Um estudo desenvolvido por investigadores da Faculdade de Medicina da Universidade do Porto (FMUP) concluiu que o contacto pele com pele entre os pais e os bebés prematuros, logo nas primeiras horas de vida, pode reduzir significativamente o risco de infeções e aumentar as probabilidades de sobrevivência.
A investigação, publicada em maio na revista científica Journal of Perinatal Medicine, analisou dados de 1.679 recém-nascidos com menos de 32 semanas de gestação e/ou com peso inferior a 1.500 gramas à nascença.
De acordo com Sandra Costa, professora da FMUP e coordenadora do estudo, "os resultados indicam que os cuidados canguru aplicados nas primeiras 24 horas de vida se associam a uma diminuição de 19% na mortalidade aos 28 dias e a uma redução da taxa de infeção".
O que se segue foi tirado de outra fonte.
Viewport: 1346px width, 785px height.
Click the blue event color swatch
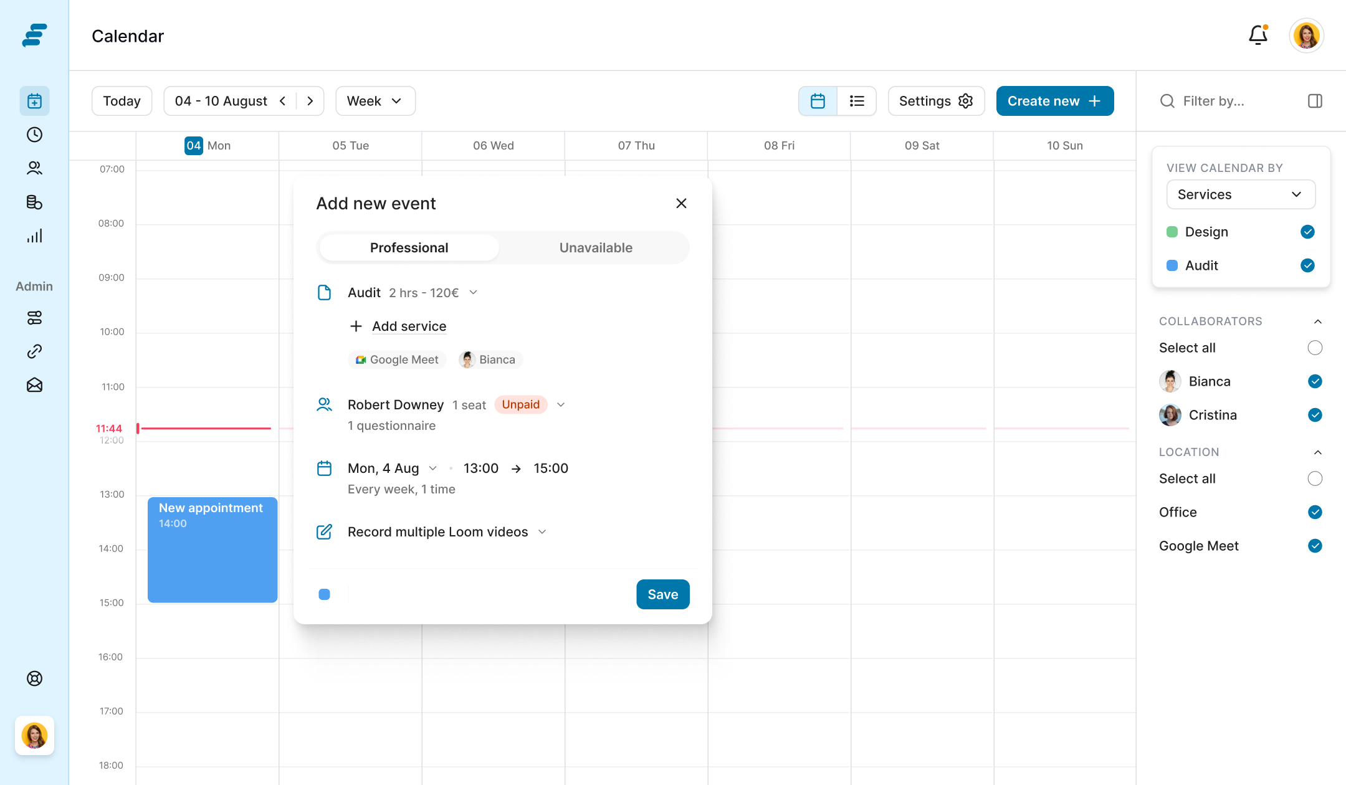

Os investigadores centraram-se nos bebés considerados mais vulneráveis, sobretudo aqueles nascidos entre as 28 e as 32 semanas de gravidez, para avaliar o impacto da chamada técnica do "cuidado canguru" nesta população de maior risco.
Segundo explica a especialista, este método consiste em colocar o recém-nascido diretamente sobre o peito da mãe ou do pai, privilegiando o contacto pele com pele, mesmo quando o bebé continua a necessitar de cuidados médicos intensivos. "O cuidado canguru deve iniciar-se precocemente no hospital e pode ser continuado em casa, pelo maior número de horas possível", refere.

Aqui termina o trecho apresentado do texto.